Coles, who led Bose McKinney’s IP practice, has 35 years of patent and trademark experience. He worked at the former Jenkins Coffey Hyland Badger & Conard firm when it merged with Barnes & Thornburg LLP in 1982. He remained there until 1996, when he joined Bose McKinney.

Coles said he had been in discussions with Taft’s leaders for about a year but decided to wait until he was satisfied that the firm’s presence in Indianapolis was stable. Taft absorbed former law firm Sommer Barnard PC two years ago to establish an Indianapolis office.

Taft now has more than 90 lawyers in the city, ranking it as the seventh-largest firm, according to IBJ statistics. With the new arrivals, it boasts 13 intellectual property lawyers.

“It just seems like a great place to work,” Coles said. “It’s exciting for me, because I’m big into developing new client relationships.”

Besides Cincinnati, Taft’s Ohio offices are in Cleveland, Columbus and Dayton. The firm’s additional resources and lawyers, as well as its larger client base, drew Coles to Taft, he said.

Any lateral moves lawyers make likely can be attributed to the soft economy, said Hal Moore, a partner at Indianapolis-based Maginot Moore & Beck, an intellectual property boutique.

“It reflects that there’s definitely a tightening in the amount of work that’s out there,” he said. “People are seeking to get to the places where they can leverage their skill set and their client contacts.”

The intellectual property practice area gained prominence in the early 1980s when federal courts began recognizing and enforcing stronger patent-protection laws. A decade later, an explosion in software, computer and Internet usage has given rise to new demand for patent, trademark and copyright safeguards.

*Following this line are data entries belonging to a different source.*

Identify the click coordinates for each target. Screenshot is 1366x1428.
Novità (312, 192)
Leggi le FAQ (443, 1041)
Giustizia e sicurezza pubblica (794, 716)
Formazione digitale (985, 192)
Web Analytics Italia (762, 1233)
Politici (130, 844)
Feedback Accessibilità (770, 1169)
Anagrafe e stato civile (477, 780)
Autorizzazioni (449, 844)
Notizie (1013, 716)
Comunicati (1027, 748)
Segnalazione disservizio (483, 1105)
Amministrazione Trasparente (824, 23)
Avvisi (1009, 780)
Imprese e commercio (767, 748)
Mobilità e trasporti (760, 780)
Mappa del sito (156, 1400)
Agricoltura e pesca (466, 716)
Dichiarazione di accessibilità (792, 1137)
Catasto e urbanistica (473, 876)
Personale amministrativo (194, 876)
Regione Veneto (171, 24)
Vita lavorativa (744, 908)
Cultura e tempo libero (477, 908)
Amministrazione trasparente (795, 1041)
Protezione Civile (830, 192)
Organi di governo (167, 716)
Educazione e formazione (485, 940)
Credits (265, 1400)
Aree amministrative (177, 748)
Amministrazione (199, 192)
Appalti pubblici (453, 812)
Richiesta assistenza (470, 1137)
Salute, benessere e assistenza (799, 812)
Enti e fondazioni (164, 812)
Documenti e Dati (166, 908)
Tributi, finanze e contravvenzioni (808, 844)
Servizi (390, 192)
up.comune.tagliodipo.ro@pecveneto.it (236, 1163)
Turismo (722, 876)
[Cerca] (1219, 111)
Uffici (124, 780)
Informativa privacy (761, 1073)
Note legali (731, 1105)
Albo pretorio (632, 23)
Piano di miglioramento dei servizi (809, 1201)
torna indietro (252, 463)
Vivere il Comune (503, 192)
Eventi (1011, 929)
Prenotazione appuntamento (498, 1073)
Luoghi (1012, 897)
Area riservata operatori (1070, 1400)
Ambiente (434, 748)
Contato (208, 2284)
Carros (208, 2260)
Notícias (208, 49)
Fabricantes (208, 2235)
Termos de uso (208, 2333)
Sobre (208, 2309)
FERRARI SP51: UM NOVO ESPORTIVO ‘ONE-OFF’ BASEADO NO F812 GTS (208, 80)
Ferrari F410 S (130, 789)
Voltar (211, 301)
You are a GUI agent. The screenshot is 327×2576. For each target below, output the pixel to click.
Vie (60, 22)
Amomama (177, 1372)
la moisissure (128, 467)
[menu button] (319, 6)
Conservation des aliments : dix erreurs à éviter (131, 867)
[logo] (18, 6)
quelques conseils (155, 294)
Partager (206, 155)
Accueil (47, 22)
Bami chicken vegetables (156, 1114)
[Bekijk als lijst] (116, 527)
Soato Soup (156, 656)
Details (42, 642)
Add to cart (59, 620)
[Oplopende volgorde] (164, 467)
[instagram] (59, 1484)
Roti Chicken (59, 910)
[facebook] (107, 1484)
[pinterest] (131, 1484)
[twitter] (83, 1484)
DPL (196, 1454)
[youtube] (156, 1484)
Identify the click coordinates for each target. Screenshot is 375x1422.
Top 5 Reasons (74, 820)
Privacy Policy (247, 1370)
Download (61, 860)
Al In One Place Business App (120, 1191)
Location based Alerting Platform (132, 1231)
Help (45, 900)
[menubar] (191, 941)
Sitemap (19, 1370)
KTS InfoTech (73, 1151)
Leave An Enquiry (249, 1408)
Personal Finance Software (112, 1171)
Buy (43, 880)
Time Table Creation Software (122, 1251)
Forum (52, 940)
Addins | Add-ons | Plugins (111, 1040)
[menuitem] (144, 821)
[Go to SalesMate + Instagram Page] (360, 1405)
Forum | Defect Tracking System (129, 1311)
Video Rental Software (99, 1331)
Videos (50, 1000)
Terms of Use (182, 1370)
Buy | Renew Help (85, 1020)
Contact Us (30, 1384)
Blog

Patent attorneys typically have a technical degree in an area such as engineering, chemistry or physics and must pass the United States Patent and Trademark Office examination.

Bose McKinney, meanwhile is in discussions with intellectual property lawyers to replenish its practice, Managing Partner Jeff Gaither said. The firm has six lawyers in its intellectual property group, including one patent lawyer in Indianapolis and one part-timer in West Lafayette.

“We wish Jim and his group well and think this will be best for both firms,” he said.